Being the sort of guy that I am (i.e., indie rock nerd), I fall prey to the predilection towards indie rock chanteuses, so it is relatively easy to see why I fell for Metric as hard as I did. Not only is Emily Haines disturbingly cute in her pert dresses and punky hair, but she also has a sort of indie rock "come hither" voice that can pretty much melt hardened steel. So, when she struck out on her own (sort of) it would seem to be a slam dunk (well, as much as any Canadian anyone can slam dunk anything). Haines and her Soft Skeleton do indeed produce quite a captivating album with The Knives Don't Have Your Back but it never really gets into your head as much as Metric does – which I suppose is a tall order – however it can be quite a seductive album.
The Knives Don't Have Your Back is, on the surface, Emily Haines softer, gentler side. Gone on the dance-rock, post-punk songs like "Combat Baby". Instead, the music is very subdued and piano filled, somewhat similar (but less disco-influenced) to Haines' fellow Montreal scenemate (and erstwhile bandmate in Broken Social Scene) Feist. The album opens with "Our Hell," one of the more Metric-like songs, driven by Haines' hushed vocals and echoey pianos intertwined with minimal keyboards and percussion. You can't quite make out what Haines is exactly singing about other than it is confusing, but then again, maybe that's the point here. The general somber mood grows on one of the stronger songs, "Doctor Blind," an oddly John Lennon-like piano ballad that drifts along like the drug-addled narrator of the song requesting if the dizzying highs don't subside overnight/Doctor Blind, just prescribe the red ones. It is when Haines' pays attention to her lyrics, which can be horribly clever, that she sounds her strongest. Case in point is "The Lottery," a song that might be the most cohesive on the album with a sexy, languid arrangement that wafts behind Haines cooing There's a new crime, sexual suicide/there's a new crime, let's commit it. Haines comes across as Casey Dienel's evil twin on "Mostly Waving" where her vocals are spliced in with a Burt Bacharach-style horn section and dark, sinister organs and a funeral-march beat. The Achilles' Heel of The Knives Don't Have Your Back is that a lot of the songs just tend to blend into one long, depressing piano-and-vocal mix. There is nothing really breaking the songs apart on their own and although Haines can be charming, she just can't carry 11 songs worth of Tom Waits-like laments. This is exacerbated by a few songs just stay too quiet for their own good and overstay their welcome, such as "Winning," "Crowd Surf Off a Cliff" or "The Last Page" march on for four+ minutes like lost Nick Cave dirges.

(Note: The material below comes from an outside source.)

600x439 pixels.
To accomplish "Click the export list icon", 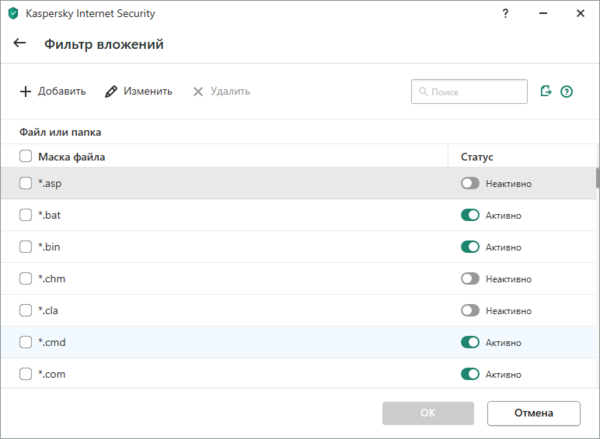I will point(546,91).
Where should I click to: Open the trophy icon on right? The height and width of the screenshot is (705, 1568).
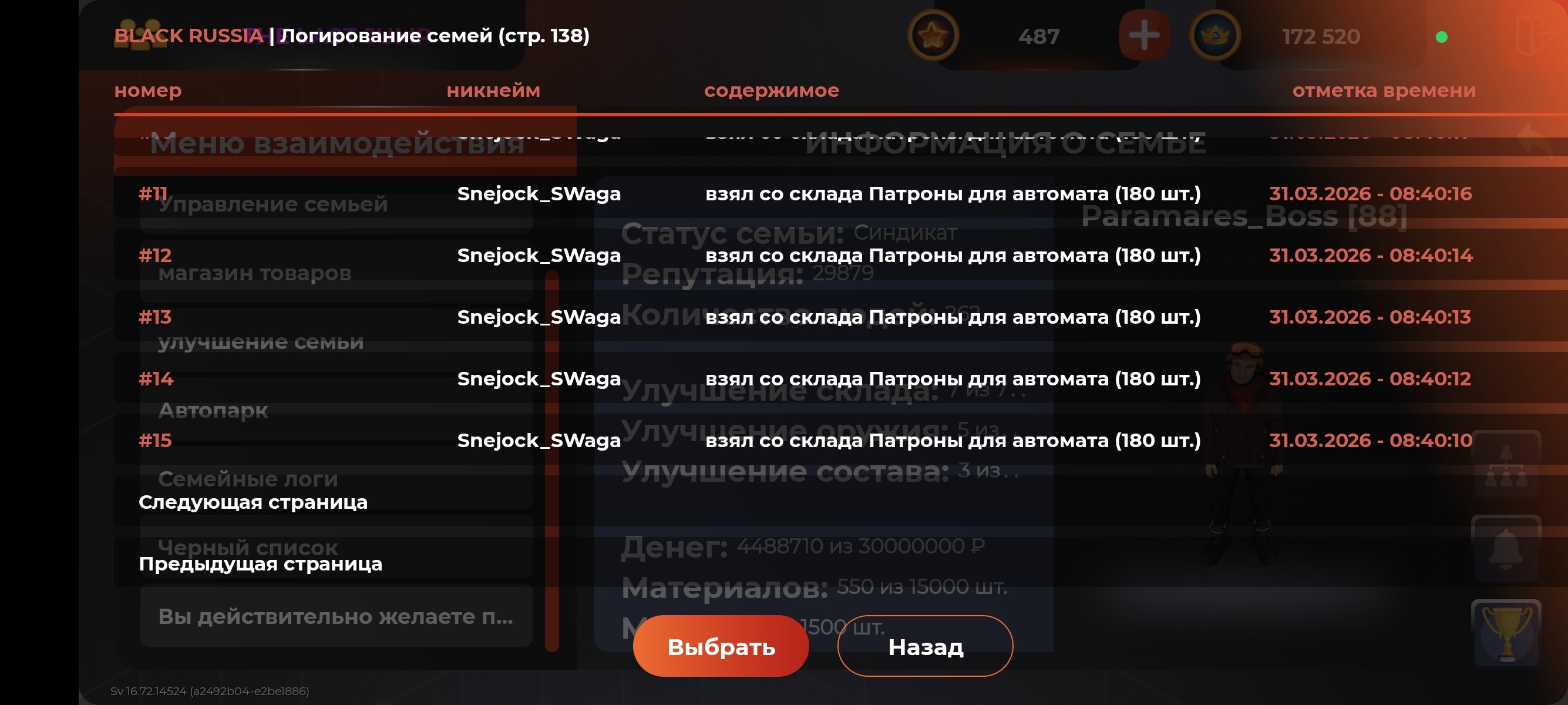pyautogui.click(x=1506, y=633)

As much as I love Emily Haines, I just can't warm up to The Knives Don't Have Your Back as much as I would love to. It does have its moments when you can feel that Emily is putting it all together, but far too much of the album feels like someone going through the numbers. That being said, it might be unfair of me to try to compare something like The Knives Don't Have Your Back to the obviously differently imagined realm of Metric but that's what happens when musicians strike out on their own: they either have to stand out or just become a footnote in the discography.